Professor Sarah Pink
Affiliation: Monash University
Discipline: Anthropology
Year elected: 2019
What initially drew you to your field of study?
Anthropology and documentary filmmaking offered me the exciting combination of meeting and learning from people across the world and developing a creative practice. My PhD, about women and bullfighting in Spain, was a fantastic introduction to public engagement, and inspired a career in which I’ve brought together rigorous academic scholarship with engagement and interdisciplinary collaboration across Australia, the United Kingdom, Europe, South East Asia and Latin America.
What role do the social sciences play in your work?

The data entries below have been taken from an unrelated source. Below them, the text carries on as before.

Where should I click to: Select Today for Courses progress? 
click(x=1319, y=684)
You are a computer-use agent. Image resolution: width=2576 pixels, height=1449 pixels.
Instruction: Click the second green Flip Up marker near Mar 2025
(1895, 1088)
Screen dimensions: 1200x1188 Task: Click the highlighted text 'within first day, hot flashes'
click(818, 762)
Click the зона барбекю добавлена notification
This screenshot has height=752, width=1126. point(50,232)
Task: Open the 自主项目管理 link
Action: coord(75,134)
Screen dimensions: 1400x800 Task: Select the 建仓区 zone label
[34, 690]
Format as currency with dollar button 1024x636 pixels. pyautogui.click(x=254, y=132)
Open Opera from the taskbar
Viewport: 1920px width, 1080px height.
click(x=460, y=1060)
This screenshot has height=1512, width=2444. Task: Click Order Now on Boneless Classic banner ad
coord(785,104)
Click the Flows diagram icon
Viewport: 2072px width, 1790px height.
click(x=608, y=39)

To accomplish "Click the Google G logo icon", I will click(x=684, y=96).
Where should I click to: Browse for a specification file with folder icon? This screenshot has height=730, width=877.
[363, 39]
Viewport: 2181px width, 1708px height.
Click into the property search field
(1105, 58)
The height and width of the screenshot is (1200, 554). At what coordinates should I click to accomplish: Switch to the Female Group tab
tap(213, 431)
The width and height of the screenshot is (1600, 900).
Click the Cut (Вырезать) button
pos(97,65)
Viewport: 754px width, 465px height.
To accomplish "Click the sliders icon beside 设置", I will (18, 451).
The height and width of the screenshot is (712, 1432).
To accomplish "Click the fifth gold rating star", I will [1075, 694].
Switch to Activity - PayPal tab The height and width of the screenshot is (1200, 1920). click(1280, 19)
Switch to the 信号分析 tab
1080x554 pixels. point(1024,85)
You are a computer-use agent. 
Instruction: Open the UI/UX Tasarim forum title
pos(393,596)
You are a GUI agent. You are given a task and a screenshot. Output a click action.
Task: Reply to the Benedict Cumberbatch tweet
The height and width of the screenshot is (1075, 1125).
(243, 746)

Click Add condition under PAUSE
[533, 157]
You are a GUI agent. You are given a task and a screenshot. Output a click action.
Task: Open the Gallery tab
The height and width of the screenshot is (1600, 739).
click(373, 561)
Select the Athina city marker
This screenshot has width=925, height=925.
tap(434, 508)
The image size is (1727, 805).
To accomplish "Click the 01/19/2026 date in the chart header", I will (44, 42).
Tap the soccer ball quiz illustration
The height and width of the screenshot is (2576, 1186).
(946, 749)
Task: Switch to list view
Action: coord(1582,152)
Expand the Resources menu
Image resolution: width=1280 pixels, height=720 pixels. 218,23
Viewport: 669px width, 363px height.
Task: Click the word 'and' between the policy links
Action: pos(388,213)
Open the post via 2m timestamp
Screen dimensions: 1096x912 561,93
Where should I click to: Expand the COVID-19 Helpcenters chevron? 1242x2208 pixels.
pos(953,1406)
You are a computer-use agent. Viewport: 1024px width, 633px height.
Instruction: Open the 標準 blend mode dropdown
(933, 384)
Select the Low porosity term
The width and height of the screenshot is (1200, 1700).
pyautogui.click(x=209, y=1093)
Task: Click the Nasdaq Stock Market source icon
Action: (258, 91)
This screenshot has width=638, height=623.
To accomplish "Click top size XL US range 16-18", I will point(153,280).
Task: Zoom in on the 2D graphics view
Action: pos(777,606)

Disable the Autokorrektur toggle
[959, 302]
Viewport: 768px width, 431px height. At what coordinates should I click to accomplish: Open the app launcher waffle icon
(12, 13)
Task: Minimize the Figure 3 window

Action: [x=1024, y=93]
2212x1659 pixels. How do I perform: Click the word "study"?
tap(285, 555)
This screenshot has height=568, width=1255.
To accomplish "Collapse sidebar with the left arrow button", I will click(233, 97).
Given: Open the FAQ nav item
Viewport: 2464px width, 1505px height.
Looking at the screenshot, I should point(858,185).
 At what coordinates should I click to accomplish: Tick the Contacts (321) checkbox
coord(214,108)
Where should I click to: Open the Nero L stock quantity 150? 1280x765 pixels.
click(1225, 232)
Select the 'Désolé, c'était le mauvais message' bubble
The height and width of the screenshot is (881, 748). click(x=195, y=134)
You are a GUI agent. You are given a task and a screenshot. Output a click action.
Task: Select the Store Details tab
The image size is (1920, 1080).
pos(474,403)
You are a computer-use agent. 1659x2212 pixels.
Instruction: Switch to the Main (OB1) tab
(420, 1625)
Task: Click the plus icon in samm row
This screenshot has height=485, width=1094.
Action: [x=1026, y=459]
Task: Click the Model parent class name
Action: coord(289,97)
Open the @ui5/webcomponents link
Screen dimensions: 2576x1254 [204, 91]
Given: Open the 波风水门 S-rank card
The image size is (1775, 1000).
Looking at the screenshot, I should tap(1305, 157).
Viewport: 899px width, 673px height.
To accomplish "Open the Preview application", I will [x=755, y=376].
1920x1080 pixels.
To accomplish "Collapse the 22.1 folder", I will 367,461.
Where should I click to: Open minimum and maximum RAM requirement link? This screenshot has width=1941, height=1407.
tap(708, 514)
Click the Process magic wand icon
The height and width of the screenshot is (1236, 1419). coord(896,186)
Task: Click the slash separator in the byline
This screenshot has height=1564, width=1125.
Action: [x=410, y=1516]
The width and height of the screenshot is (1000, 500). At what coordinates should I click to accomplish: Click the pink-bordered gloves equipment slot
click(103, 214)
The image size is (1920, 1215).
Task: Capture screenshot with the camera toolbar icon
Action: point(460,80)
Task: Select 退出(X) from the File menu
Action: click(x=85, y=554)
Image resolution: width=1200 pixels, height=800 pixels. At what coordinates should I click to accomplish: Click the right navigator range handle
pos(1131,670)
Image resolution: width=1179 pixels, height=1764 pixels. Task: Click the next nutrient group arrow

The social sciences help me in everything I do; an anthropological sensibility supports me in understanding people and situations, in collaboration outside academia and in understanding and taking an ethical stance. I believe that my training in anthropology also helps me to collaborate with other disciplines, to seek to understand the logics guiding the work of researchers from very different fields and consider how diverse knowledge systems can connect.
What should your field of study be doing more of right now?
Right now we should be engaging with institutional initiatives to better understand futures. As we face new uncertainties, what some call a “polycrisis” institutions are turning to foresight and even artificial intelligence to help them make decisions about our futures; as I’ve argued in my recent article on “Futures Anthropology for the Polycrisis” (available here) we need to ensure rigorous social science futures knowledge is available, accessible and influential.
How would you describe your work at a dinner party?
I’ve been known to say something like: “I’m an anthropologist and filmmaker, but I don’t study bones! My work is about futures and I’m researching how we will live in 2030 and 2050”. Sometimes I also mention my PhD was about bullfighting. People are usually curious.
What are you most proud of?
I founded the Emerging Technologies Lab – a social science and design research unit – in 2018. Over the last seven years we’ve grown from six to well over thirty members and collaborated globally with research partners from academia and across diverse sectors; I’m exceptionally proud of all members of our vibrant diverse international community for their participation in and sustenance of our research environment and for the futures-focused research agenda we’re growing.
Where is your desert island book, song or movie??
I’d find it too hard to choose so I think I’d take my laptop, camera and solar panels for energy, so I can write my own book and make a documentary about multispecies desert island life once I get there.